Executive Director, Scientific and Medical Writing & Scientific Information (Research and Translational Medicine)

We are seeking an Executive Director of Scientific and Medical Writing & Scientific Information (Research and Translational Medicine; R&TM) to lead the development, management, and dissemination of high-quality scientific and medical content for the R&TM Department. This role is critical in ensuring that complex scientific information is accurately communicated to both internal and external stakeholders, including translational research and clinical biomarkers, regulatory/medical writing, medical affairs, business development and strategy, legal/IP, and the broader scientific/medical community. The Executive Director will oversee all aspects of internal and external scientific and medical communication for R&TM, ensuring that all outputs meet the highest standards of clarity, accuracy, and compliance with scientific and regulatory requirements.

Key Responsibilities   

Leadership and Strategy:

• Lead the strategic planning and execution of technical scientific and medical writing activities for the R&TM Department, ensuring alignment with the organization’s research and translational medicine goals, including research, nonclinical pharmacology, and biomarker discovery/development.
• Provide leadership as the main representative of the R&TM team in collaborating with internal scientific SMEs and other functions responsible for the development of scientific and medical documentation, including scientific reports, regulatory submissions, manuscripts/abstracts, corporate decks, external presentations as well as patent applications and updates.
• Develop and implement strategies to enhance the quality and efficiency of scientific communication within the organization, fostering a culture of excellence in scientific and medical communication.

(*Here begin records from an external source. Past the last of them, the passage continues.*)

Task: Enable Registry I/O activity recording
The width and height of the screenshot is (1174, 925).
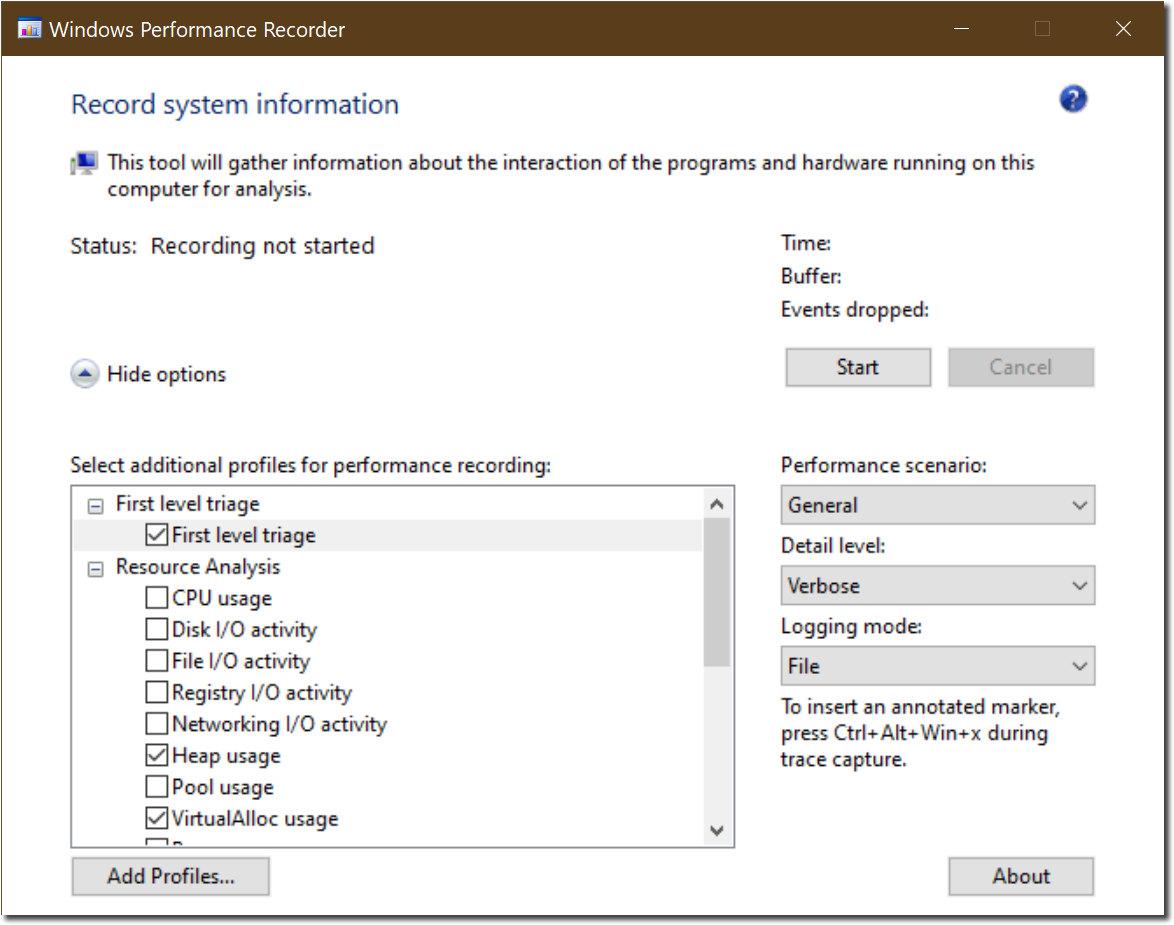Action: click(157, 693)
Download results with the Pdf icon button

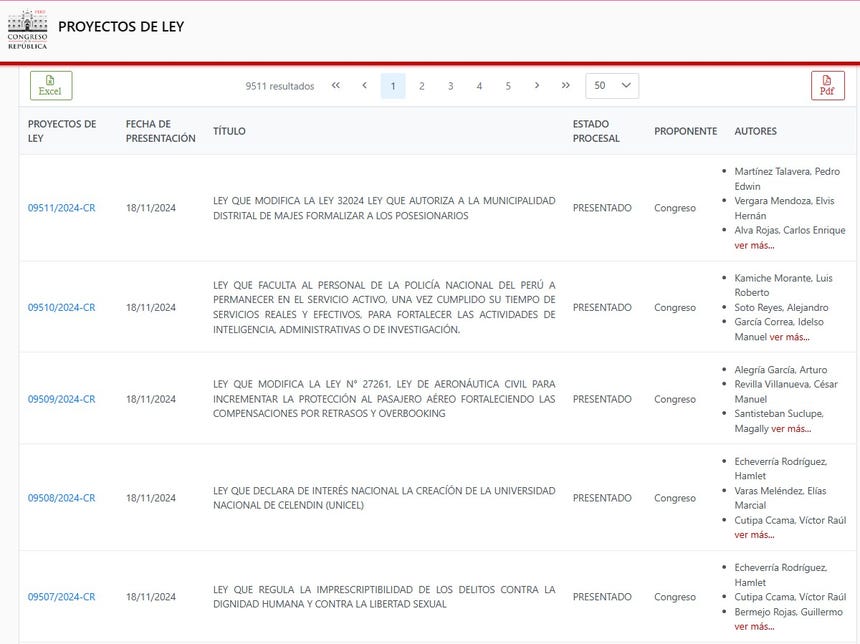click(827, 86)
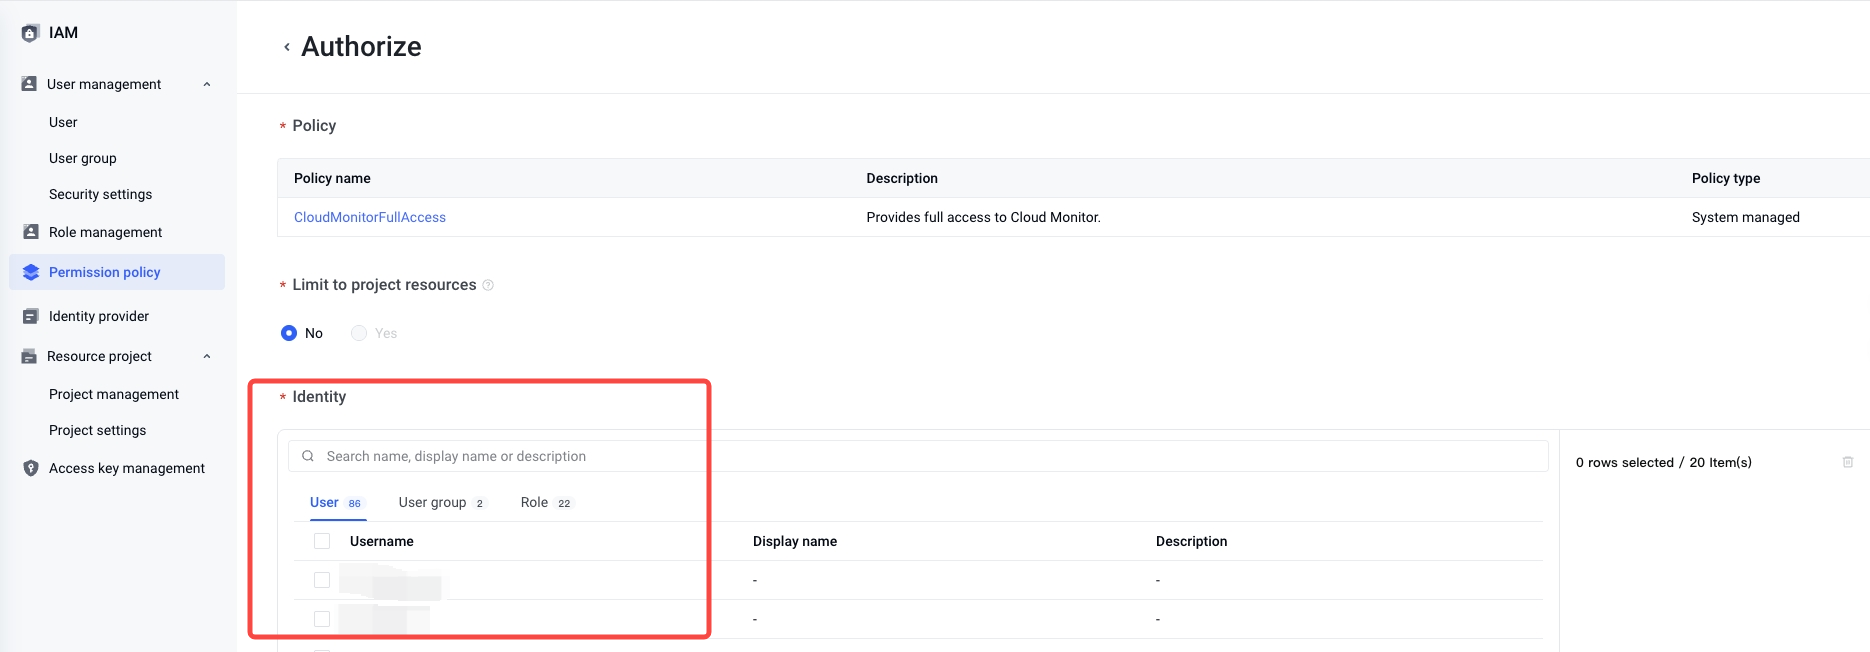The image size is (1870, 652).
Task: Collapse the User management section
Action: point(207,84)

Scientific and Medical Writing:

• Oversee the preparation and review of scientific and medical documents/information/presentations for the R&TM Department required for publication in scientific journals and conferences, regulatory submissions/approvals, clinical trials, corporate communications, and patent applications.
• Collaborate as R&TM representative with cross-functional teams, including R&D, medical affairs, clinical, regulatory, business development and strategy, and legal/IP, to ensure that scientific/medical information is aligned, as well as accurately and effectively communicated.
• Along with the VP, R&TM, identify opportunities for scientific content development. Manage the development of scientific narratives, abstracts, and presentations for scientific/medical conferences and meetings for the R&TM Department.

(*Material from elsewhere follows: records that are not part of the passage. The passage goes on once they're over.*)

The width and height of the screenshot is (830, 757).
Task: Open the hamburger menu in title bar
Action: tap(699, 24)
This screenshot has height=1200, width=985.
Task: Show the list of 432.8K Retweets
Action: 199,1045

Scientific Information Management:

• Collaborate with IT and data management teams to create information databases and implement technologies that enhance the accessibility and usability of scientific information.
• Lead the population and management of scientific/translational medicine information databases for R&TM, ensuring that all scientific/medical data is accurately documented and readily accessible.
• Develop and maintain standard operating procedures (SOPs) for the management of scientific information, ensuring compliance with industry best practices and regulatory requirements.
• Oversee the R&TM organization’s scientific/medical communication strategies, ensuring that information is disseminated effectively to internal teams, external partners, and the scientific community.

Quality Assurance and Compliance:

• Ensure that all R&TM scientific and medical documents meet the highest standards of accuracy, clarity, and consistency, and comply with relevant regulatory, scientific, and ethical guidelines.
• Develop and implement quality control measures to ensure the accuracy and integrity of our scientific and medical documentation.
• Lead efforts to continuously improve writing processes and standards, incorporating feedback from stakeholders and staying current with industry trends and regulatory changes.

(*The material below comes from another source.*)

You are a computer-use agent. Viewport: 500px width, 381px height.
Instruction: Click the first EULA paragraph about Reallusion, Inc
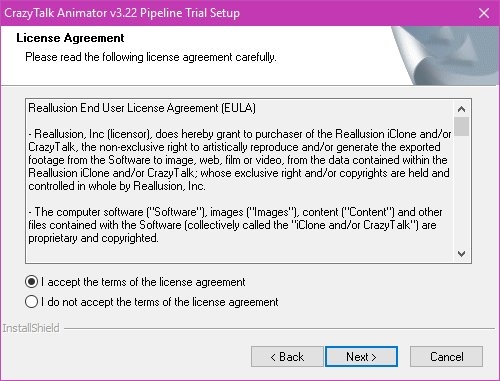pos(240,160)
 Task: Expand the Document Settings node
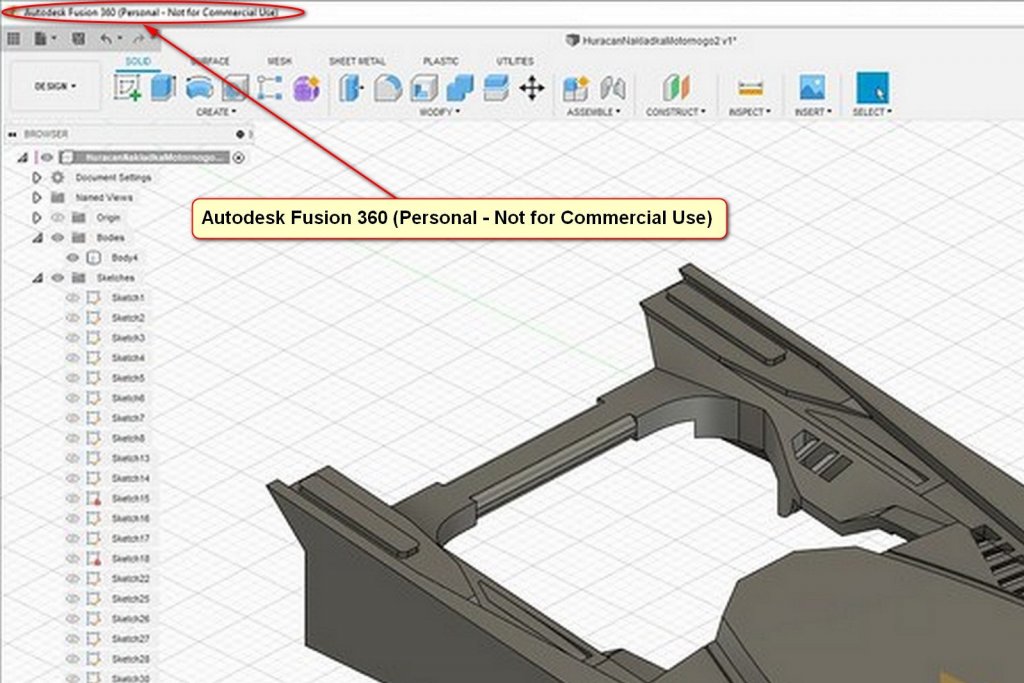click(x=37, y=178)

Cross-Functional Collaboration:

• Work closely with translational research, clinical, medical affairs, regulatory/medical writing, business development and strategy as well as legal/IP teams to ensure that scientific/medical information is fully aligned and integrated into relevant documents owned by other functions.
• Facilitate effective communication between scientific/medical writing teams and other departments, ensuring that scientific/medical content supports the organization’s broader objectives.

Qualifications:

• Advanced degree in Immunology, (Molecular) Biology, Medicine, or a related field; PhD, MD, or equivalent preferred.
• A minimum of 12 years of experience in scientific or medical writing, with at least 5 years in a leadership role overseeing writing and information management teams.
• Extensive experience in scientific and medical writing, data documentation and communication, and publication planning within the biotechnology or pharmaceutical industry.
• Experience in Immunology & Inflammation is required. Experience with dermatology and respiratory immunology and with mAb-therapeutics is a clear advantage.
• Proven track record of managing complex scientific writing projects and leading cross-functional teams.
• Exceptional writing, editing, and communication skills, with a strong attention to detail and accuracy for different audiences including scientific, medical, business, and legal/IP communications.

Preferred Qualifications:

• Experience in managing scientific information systems and databases integrated with other departments.
• Familiarity with current trends in scientific/medical communication and data management technologies.
• Experience in scientific publishing and managing relationships with scientific journals and publishers.

The anticipated salary range for candidates for this role will be $250,000 - $275,000/year. The final salary offered will depend on several factors, which may include, but is not limited to relevant years of experience, educational background, and geography.